── Recorded information ──

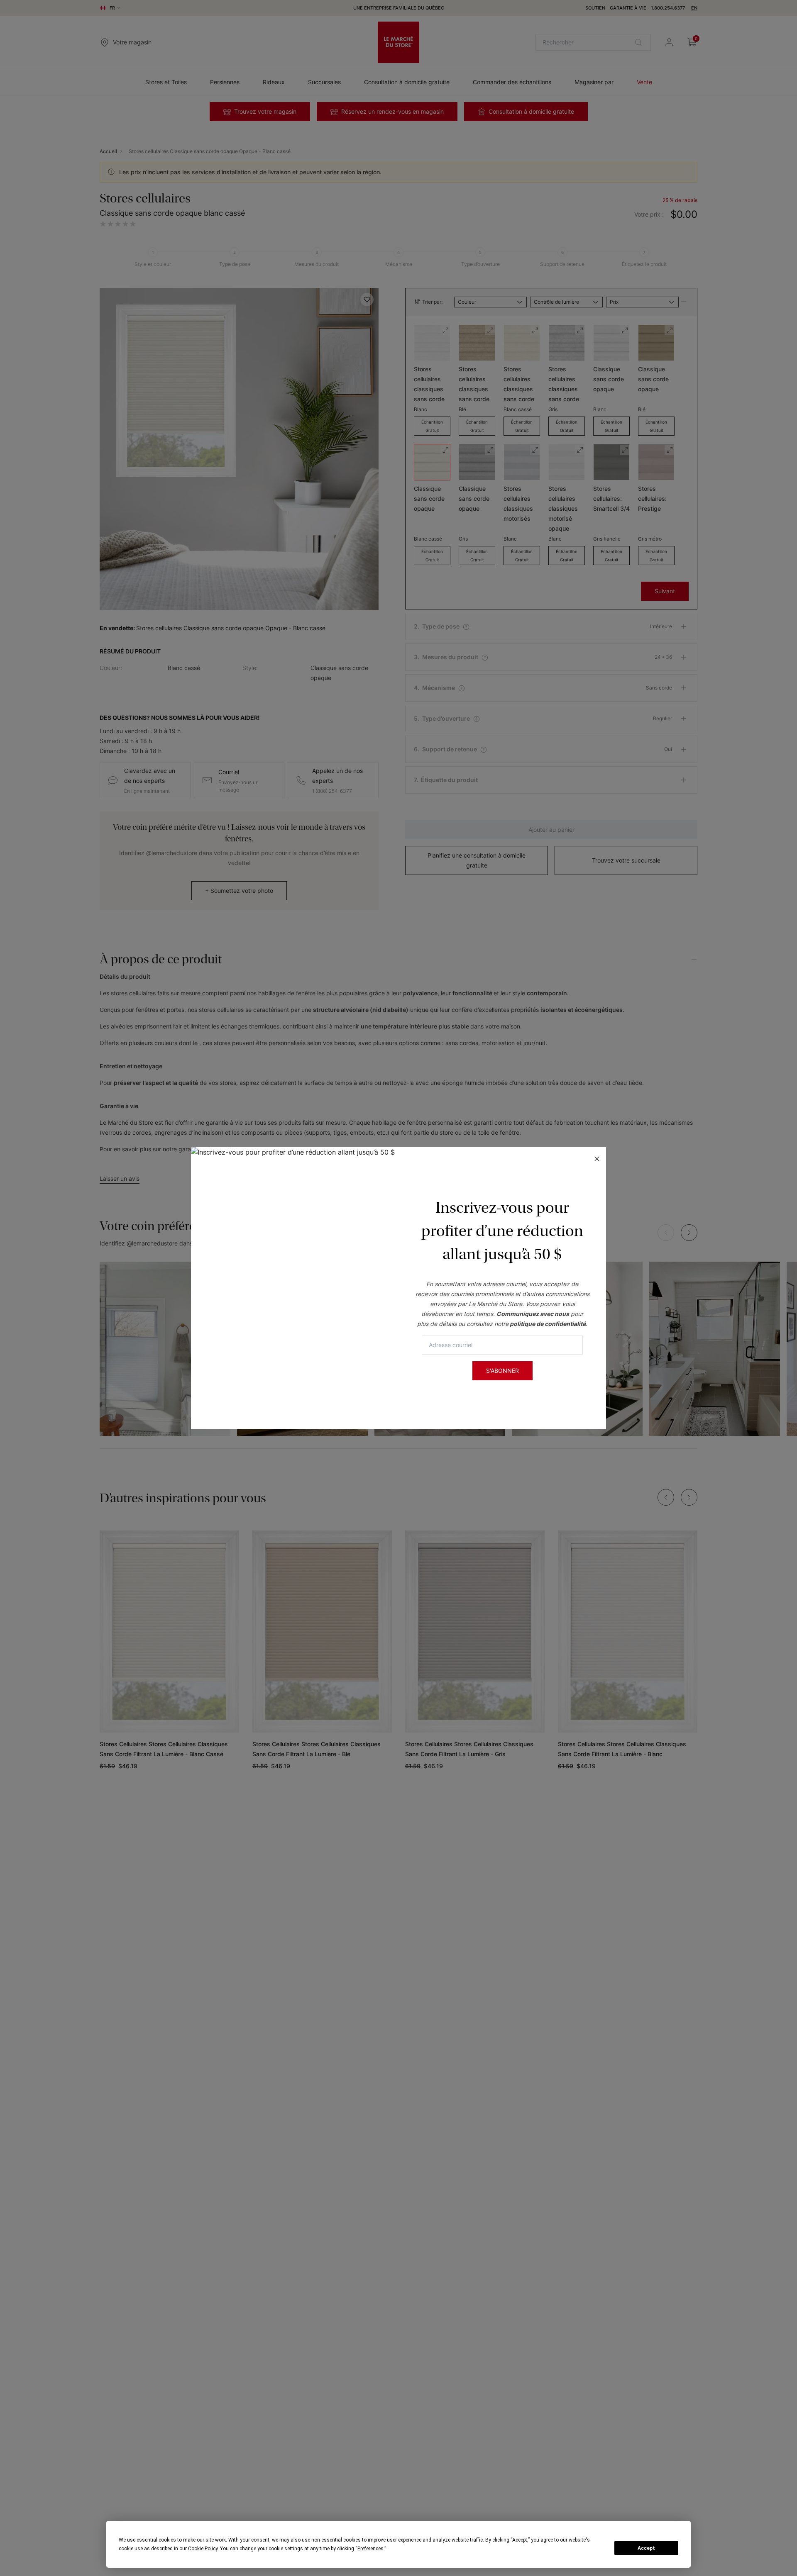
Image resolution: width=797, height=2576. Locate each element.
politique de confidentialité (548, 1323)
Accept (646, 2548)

───
── Recorded information ──

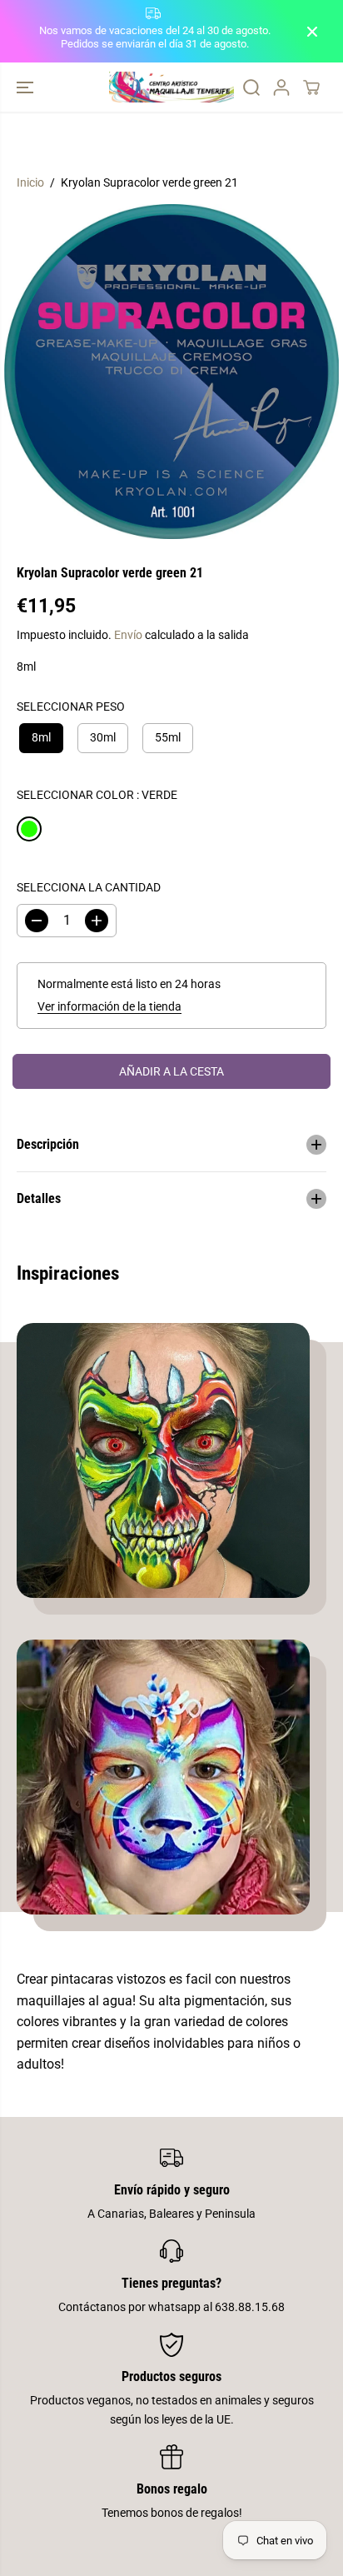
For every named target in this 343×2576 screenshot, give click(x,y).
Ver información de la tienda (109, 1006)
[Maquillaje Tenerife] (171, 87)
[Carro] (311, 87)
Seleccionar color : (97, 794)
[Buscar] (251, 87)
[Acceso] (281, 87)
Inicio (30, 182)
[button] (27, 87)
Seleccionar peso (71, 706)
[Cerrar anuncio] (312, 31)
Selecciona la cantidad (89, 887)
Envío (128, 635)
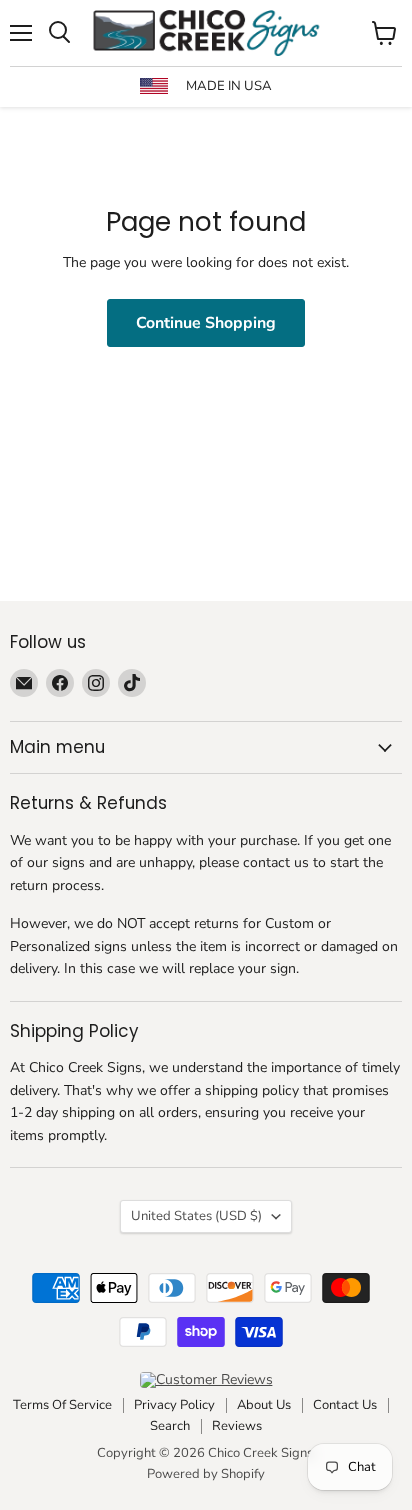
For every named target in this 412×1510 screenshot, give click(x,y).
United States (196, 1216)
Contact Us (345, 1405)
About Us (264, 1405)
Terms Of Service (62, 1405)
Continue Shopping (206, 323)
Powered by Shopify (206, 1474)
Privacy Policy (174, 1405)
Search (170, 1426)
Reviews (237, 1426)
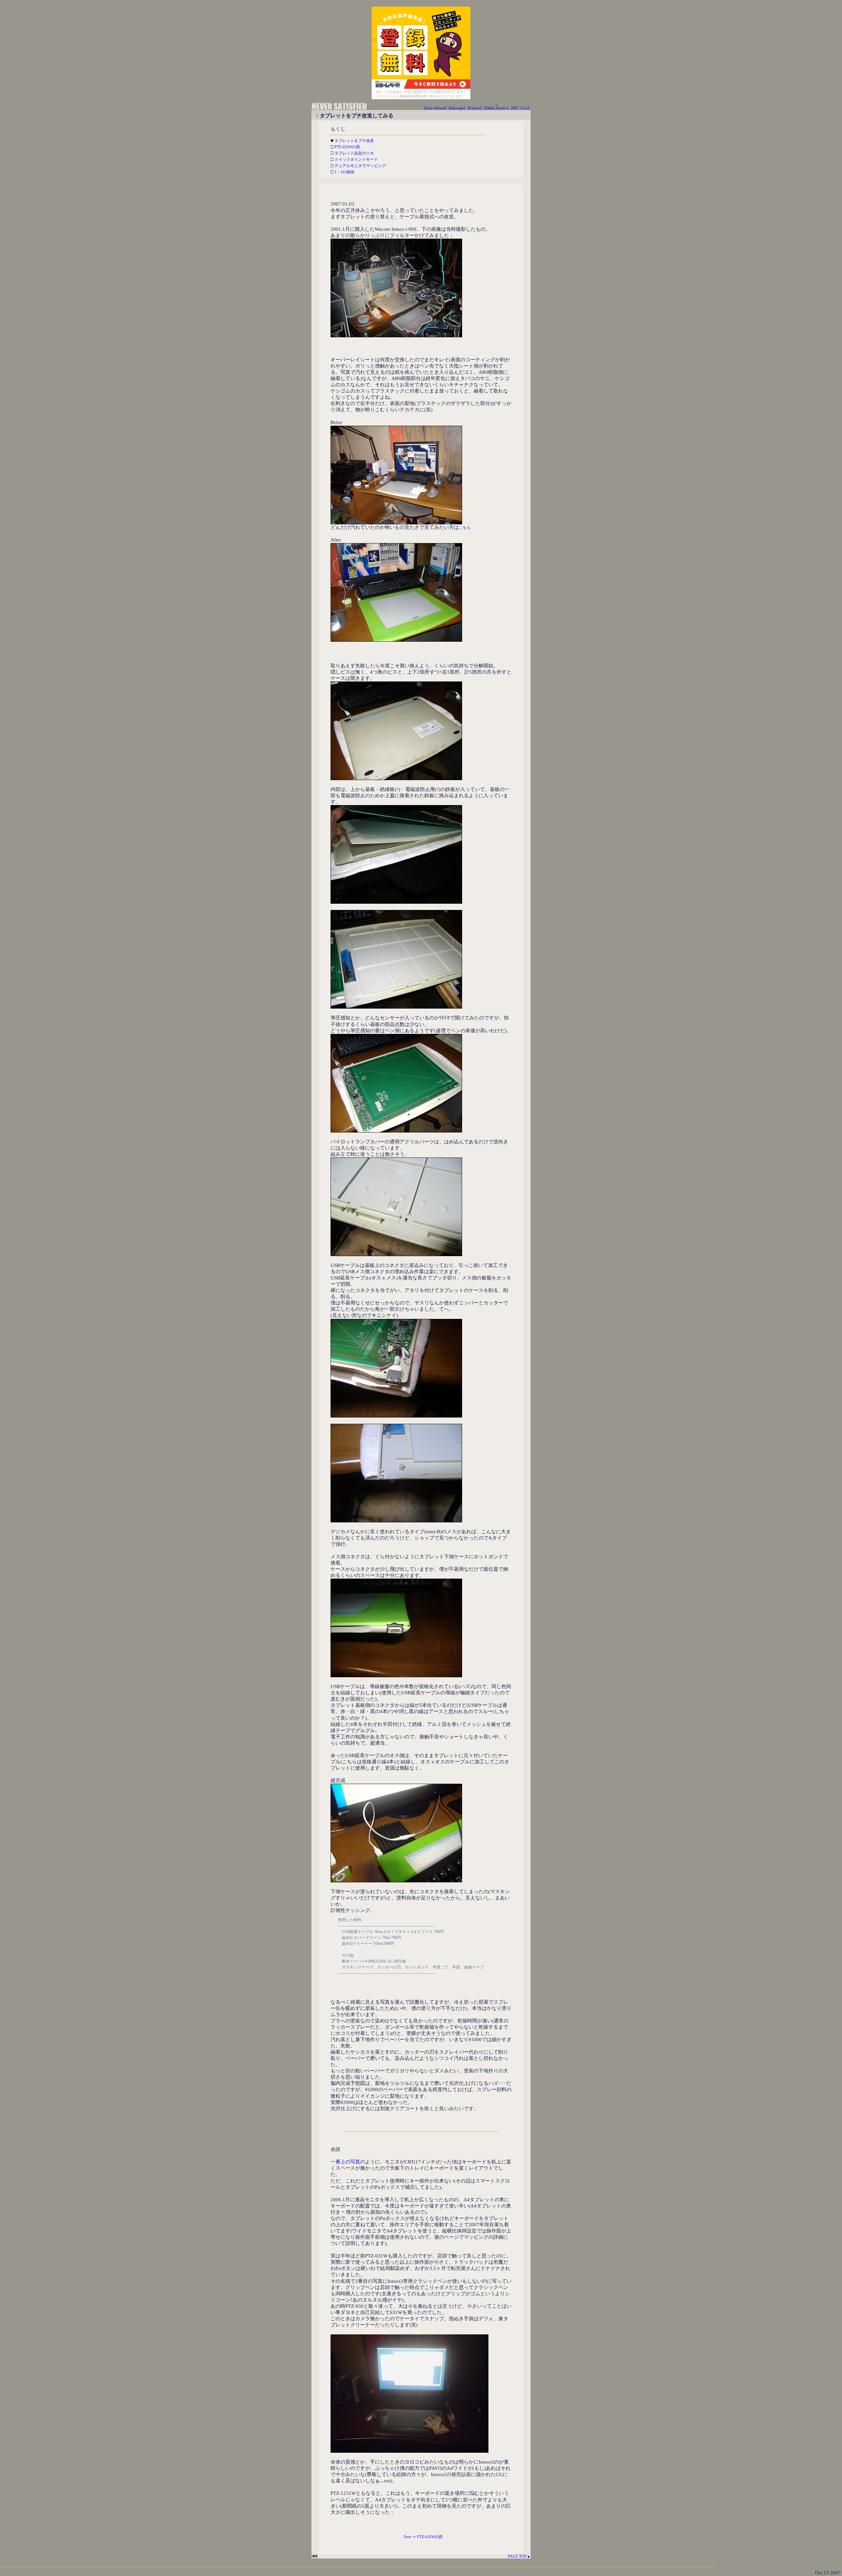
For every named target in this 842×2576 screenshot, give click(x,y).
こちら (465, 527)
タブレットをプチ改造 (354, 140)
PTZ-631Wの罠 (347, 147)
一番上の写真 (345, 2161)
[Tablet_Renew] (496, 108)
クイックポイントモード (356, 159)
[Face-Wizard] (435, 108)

───

— Activity —
From the records above, give again only the part that opens with the line containing "Terms Of Service (62, 1405)" and closes with the line containing "[Face-Wizard] (435, 108)". Keep both ends but drop the pictures.

— Exercise response —
Terms Of Service (62, 1405)
Continue Shopping (206, 323)
Powered by Shopify (206, 1474)
Privacy Policy (174, 1405)
Search (170, 1426)
Reviews (237, 1426)
For every named target in this 842×2576 screenshot, give click(x,y).
こちら (465, 527)
タブレットをプチ改造 (354, 140)
PTZ-631Wの罠 (347, 147)
一番上の写真 (345, 2161)
[Tablet_Renew] (496, 108)
クイックポイントモード (356, 159)
[Face-Wizard] (435, 108)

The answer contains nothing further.